===== Reading text =====

Share and Share Alike?

When Rich and I bought our first house eighteen years ago, I was pregnant with Harrison.  We narrowed down our choices of neighborhood, taking into consideration the schools (weren’t we thoughtful DINCs), the proximity to the places we frequented and what we could (not really) afford.  We settled on a perfectly fine house with four bedrooms (the “fourth” being just big enough for a crib, a changing table, a small armoire and one person), a kitchen that, upon first blush only, was nice enough and a front to back master bedroom.  Both sets of our parents pointed  out to us that there was no family room (no biggie – we didn’t have a family yet) and no master bath (again, we said, no biggie…this was going to be our starter house and by the time this as yet unborn baby was old enough to share it, we would be long gone.)  Needless to say, we never moved.  We did add-on a kick-ass family room, but we cheaped out on the master bath and have been mourning it ever since.

I often lament having to share my bathroom with three guys.  I have been known to comment on there being at least one penis too many in my house.  Events that we are attending as a family (and each need to be clean for) are always a challenge, requiring someone (usually me) to get into the shower hours before we need to leave in an effort to ensure that I get a shower at all.  It started to become problematic when Harrison outgrew the” questionable hygiene” stage of middle school and began embracing long hot showers and, worse still, started shaving.  And then came Jessie.

===== Information shown =====

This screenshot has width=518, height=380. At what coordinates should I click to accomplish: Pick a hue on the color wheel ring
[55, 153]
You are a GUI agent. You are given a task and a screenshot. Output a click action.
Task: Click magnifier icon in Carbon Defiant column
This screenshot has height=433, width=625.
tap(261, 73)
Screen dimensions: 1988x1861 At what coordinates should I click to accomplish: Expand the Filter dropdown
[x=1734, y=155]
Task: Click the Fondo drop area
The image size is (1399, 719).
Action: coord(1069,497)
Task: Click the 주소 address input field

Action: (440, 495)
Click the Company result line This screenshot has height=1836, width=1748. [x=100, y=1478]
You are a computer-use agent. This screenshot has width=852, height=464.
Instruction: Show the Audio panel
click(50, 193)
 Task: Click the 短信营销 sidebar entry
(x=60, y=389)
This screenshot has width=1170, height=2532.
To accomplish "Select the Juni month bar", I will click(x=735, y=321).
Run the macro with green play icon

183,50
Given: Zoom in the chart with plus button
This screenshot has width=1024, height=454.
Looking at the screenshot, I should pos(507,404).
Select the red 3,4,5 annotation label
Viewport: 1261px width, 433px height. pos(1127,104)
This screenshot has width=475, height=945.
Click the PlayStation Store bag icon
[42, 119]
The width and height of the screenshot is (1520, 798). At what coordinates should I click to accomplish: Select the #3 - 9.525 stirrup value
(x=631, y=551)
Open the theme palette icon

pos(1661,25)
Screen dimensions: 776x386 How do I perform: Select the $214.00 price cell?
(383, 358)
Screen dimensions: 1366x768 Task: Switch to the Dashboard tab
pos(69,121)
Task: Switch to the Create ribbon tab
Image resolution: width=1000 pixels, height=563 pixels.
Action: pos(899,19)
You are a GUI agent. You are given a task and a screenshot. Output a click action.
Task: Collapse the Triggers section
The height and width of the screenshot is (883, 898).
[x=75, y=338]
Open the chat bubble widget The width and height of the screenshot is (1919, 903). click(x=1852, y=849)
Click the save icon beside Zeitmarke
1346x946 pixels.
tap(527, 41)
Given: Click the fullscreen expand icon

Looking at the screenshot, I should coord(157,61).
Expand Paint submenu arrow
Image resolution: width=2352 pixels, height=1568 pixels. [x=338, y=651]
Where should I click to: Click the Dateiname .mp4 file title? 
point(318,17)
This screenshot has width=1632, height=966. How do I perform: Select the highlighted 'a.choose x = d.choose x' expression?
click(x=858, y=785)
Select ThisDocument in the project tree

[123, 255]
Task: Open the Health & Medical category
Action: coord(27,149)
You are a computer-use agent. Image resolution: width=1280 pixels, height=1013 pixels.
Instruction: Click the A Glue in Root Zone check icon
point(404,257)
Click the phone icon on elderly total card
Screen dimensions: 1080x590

=====

» What this task involves
Copy the part of the bathroom essay above starting with "I often lament" and going on through "then came Jessie.".

» Complete response
I often lament having to share my bathroom with three guys.  I have been known to comment on there being at least one penis too many in my house.  Events that we are attending as a family (and each need to be clean for) are always a challenge, requiring someone (usually me) to get into the shower hours before we need to leave in an effort to ensure that I get a shower at all.  It started to become problematic when Harrison outgrew the” questionable hygiene” stage of middle school and began embracing long hot showers and, worse still, started shaving.  And then came Jessie.